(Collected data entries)
==========

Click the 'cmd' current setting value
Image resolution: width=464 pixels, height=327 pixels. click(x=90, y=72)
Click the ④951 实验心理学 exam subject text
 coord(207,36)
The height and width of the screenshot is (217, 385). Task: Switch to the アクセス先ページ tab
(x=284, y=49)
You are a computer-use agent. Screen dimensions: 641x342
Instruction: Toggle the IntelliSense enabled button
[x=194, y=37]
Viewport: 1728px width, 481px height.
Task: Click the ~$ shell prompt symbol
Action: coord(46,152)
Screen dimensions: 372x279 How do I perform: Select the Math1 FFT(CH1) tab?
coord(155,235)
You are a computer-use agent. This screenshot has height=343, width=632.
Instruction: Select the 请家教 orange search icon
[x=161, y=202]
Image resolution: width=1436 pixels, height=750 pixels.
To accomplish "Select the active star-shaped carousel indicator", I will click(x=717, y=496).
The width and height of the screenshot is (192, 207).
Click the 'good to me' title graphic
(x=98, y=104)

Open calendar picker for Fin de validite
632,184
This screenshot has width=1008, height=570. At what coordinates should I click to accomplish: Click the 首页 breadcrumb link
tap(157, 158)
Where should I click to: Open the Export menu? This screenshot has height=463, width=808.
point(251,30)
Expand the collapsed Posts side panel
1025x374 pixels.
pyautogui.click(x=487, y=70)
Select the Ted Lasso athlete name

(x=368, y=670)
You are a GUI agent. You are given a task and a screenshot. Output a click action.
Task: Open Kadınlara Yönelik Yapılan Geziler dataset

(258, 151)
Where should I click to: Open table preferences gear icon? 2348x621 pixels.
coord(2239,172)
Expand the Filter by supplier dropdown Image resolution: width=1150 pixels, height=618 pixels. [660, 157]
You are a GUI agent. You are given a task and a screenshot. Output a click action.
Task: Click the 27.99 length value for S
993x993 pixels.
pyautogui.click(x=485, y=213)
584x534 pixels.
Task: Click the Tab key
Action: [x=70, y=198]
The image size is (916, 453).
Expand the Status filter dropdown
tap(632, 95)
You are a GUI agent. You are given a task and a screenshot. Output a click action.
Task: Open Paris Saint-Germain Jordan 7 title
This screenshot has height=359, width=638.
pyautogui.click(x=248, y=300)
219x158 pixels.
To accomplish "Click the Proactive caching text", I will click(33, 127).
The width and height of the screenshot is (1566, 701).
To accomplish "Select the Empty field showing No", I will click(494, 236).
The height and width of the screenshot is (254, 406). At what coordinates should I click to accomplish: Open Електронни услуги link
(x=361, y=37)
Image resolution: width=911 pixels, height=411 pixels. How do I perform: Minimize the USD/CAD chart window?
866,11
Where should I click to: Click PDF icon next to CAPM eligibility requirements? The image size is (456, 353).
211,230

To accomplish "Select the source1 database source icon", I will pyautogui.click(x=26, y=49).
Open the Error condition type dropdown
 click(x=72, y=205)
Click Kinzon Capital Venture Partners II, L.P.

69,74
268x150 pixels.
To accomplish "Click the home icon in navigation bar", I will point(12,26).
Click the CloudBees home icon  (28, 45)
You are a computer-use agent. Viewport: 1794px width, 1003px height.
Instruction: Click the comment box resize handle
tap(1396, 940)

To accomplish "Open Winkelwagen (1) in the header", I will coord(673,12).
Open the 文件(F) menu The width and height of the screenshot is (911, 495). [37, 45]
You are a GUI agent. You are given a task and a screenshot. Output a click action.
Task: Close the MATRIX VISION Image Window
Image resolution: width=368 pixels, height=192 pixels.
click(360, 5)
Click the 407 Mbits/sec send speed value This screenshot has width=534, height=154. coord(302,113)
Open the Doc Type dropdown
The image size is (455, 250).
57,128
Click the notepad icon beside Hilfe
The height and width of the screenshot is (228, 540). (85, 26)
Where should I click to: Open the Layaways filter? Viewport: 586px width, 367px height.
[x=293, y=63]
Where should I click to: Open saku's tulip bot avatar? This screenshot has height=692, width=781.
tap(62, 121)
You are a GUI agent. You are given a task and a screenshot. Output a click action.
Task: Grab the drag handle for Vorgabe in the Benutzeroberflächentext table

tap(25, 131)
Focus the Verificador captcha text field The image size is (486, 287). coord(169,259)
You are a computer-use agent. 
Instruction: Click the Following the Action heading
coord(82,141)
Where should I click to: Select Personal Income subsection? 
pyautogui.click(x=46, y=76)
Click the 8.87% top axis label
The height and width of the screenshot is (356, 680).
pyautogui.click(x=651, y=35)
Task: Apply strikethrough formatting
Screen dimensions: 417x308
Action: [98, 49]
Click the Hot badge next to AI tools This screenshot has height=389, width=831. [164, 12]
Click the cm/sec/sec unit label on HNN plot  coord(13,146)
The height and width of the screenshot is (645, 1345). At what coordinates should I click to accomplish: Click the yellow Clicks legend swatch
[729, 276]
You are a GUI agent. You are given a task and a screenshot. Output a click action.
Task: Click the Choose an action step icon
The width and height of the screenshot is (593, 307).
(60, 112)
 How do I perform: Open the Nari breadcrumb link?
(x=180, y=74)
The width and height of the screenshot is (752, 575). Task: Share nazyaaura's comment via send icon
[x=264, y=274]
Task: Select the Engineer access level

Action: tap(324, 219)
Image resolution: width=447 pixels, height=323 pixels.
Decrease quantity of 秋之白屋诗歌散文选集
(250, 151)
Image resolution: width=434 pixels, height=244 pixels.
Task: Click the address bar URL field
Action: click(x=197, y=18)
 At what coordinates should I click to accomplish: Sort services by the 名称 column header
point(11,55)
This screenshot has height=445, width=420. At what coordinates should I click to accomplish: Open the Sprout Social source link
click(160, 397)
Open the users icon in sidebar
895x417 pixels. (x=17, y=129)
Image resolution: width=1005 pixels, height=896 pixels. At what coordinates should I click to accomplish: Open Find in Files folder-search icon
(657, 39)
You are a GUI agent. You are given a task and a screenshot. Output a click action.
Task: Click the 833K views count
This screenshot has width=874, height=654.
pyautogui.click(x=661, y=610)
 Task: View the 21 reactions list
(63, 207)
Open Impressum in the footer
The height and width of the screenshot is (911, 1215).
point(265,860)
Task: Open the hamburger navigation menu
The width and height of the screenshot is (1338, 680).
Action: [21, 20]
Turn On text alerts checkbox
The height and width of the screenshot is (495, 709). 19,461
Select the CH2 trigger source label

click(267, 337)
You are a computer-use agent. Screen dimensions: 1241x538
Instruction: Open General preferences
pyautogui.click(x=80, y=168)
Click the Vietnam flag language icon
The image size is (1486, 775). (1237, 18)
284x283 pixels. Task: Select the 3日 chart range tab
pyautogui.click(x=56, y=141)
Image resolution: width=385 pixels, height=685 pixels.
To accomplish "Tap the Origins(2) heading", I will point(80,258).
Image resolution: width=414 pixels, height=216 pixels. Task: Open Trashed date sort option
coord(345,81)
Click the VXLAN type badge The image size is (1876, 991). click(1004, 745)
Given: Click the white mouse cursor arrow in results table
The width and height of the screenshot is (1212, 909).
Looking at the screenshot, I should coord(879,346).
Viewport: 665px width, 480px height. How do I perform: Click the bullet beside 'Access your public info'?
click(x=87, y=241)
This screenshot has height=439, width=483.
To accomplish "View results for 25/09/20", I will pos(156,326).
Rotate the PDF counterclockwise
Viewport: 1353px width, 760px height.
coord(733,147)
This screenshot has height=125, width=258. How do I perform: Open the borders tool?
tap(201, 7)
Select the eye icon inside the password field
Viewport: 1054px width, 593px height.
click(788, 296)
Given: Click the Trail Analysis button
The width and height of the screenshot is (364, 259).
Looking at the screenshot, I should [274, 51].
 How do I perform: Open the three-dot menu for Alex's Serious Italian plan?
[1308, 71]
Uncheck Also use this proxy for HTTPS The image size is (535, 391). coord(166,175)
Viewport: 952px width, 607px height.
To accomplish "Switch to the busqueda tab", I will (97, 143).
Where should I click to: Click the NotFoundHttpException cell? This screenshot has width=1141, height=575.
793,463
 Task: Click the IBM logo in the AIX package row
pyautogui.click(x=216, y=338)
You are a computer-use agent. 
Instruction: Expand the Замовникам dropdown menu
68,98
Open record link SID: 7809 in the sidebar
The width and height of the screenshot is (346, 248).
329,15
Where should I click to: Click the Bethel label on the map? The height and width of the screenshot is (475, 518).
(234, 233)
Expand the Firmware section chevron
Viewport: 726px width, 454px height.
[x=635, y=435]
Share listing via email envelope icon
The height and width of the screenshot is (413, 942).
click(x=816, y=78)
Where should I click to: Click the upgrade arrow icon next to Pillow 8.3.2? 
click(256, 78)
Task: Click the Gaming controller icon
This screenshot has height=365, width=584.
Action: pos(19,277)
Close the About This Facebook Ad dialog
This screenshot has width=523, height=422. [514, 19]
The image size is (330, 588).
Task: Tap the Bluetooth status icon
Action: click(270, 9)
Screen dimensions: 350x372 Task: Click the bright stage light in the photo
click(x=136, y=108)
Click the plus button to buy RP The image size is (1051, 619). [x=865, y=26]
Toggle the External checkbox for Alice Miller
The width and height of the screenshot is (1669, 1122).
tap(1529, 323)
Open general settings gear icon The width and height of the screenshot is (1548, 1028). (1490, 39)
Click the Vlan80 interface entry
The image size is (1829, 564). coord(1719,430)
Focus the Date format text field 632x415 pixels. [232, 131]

==========

_What is expected_: Collect every line from the records above that contains the word "Focus".

_Task result_:
Focus the Verificador captcha text field The image size is (486, 287). coord(169,259)
Focus the Date format text field 632x415 pixels. [232, 131]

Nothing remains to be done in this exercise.